== Material to process ==

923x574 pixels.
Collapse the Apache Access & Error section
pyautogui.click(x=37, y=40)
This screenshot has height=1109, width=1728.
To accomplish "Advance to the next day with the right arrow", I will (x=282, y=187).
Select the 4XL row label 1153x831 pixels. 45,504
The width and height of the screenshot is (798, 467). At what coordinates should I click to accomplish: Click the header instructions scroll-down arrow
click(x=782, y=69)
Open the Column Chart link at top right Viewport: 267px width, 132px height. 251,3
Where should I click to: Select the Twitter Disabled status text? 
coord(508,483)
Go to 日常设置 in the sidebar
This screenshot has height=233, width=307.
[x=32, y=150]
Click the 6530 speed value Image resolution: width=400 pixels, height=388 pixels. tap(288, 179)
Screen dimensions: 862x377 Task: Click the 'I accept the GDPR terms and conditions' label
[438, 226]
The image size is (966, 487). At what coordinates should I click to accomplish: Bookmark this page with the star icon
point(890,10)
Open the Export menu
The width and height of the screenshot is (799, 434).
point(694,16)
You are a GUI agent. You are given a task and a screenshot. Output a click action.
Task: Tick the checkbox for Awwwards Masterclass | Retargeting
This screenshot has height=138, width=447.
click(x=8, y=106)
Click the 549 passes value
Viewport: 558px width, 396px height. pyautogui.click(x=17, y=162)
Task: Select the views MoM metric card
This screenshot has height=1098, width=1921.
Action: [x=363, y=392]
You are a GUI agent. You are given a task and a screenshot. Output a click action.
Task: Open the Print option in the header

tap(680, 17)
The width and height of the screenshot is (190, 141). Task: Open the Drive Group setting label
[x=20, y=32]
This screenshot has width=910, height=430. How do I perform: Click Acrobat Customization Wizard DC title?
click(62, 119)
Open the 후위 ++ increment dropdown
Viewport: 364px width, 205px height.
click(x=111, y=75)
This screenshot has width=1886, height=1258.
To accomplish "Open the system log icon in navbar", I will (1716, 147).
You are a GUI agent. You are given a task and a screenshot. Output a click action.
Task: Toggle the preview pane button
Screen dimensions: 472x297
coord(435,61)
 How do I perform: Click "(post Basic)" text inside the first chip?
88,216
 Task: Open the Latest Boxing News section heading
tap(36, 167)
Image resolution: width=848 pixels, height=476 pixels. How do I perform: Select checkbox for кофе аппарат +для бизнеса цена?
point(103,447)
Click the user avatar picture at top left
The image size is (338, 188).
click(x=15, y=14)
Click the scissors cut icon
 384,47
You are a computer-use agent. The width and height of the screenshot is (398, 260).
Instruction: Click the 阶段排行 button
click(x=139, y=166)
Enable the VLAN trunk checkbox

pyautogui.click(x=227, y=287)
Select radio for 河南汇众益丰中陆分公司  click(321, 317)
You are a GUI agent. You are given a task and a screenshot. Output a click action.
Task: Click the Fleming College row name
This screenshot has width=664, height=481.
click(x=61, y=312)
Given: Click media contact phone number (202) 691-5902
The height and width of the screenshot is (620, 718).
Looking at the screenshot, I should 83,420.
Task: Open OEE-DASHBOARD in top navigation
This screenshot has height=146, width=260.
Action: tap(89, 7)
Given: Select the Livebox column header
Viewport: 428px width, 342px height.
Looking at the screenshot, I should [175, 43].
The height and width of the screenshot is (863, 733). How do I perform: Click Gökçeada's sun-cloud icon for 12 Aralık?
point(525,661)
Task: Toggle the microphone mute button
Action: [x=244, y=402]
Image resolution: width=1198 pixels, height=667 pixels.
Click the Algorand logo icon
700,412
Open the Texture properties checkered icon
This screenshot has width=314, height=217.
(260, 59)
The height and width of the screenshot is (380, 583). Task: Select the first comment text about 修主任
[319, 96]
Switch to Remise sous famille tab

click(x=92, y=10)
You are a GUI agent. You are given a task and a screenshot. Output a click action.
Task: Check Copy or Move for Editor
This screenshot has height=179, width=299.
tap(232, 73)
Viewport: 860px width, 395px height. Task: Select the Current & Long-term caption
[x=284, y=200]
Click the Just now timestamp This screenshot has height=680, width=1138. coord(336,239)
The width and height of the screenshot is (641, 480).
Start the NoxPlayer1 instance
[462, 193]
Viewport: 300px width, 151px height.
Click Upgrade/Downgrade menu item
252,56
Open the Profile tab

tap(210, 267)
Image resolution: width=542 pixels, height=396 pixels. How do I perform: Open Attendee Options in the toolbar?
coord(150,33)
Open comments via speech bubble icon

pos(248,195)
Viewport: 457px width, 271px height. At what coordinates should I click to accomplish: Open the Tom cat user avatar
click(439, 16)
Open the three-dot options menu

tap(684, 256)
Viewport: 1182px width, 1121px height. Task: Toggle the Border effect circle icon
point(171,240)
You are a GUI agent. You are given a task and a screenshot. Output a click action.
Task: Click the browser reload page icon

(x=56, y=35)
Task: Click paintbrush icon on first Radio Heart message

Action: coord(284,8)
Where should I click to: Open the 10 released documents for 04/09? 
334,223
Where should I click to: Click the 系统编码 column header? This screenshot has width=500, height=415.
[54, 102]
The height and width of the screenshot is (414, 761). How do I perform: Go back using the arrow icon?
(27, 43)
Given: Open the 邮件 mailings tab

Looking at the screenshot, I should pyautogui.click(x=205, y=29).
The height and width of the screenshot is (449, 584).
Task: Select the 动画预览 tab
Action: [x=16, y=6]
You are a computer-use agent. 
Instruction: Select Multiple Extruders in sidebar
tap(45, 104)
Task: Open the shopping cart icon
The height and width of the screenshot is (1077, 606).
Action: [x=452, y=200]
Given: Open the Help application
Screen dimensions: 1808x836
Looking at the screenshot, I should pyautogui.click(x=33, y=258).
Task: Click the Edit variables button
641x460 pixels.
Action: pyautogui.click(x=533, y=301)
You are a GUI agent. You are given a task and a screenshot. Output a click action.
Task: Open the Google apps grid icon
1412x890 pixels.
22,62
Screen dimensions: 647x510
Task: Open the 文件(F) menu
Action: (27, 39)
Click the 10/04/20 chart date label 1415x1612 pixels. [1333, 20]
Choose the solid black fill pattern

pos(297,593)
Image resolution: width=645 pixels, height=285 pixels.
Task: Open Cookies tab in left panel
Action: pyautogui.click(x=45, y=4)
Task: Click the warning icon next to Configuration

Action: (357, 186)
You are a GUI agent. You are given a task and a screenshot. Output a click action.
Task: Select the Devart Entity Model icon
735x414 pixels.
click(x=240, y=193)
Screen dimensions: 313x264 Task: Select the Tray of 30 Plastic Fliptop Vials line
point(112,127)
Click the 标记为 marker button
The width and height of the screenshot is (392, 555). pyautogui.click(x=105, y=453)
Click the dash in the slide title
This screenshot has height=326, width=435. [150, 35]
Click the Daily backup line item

===

Copy out the records exactly, covering everything from the line that contains "Where should I click to: Click" down to the line that contains "Action: [x=16, y=6]", including both of those lines.

-- Response to this task --
Where should I click to: Click the 系统编码 column header? This screenshot has width=500, height=415.
[54, 102]
The height and width of the screenshot is (414, 761). How do I perform: Go back using the arrow icon?
(27, 43)
Given: Open the 邮件 mailings tab

Looking at the screenshot, I should pyautogui.click(x=205, y=29).
The height and width of the screenshot is (449, 584).
Task: Select the 动画预览 tab
Action: [x=16, y=6]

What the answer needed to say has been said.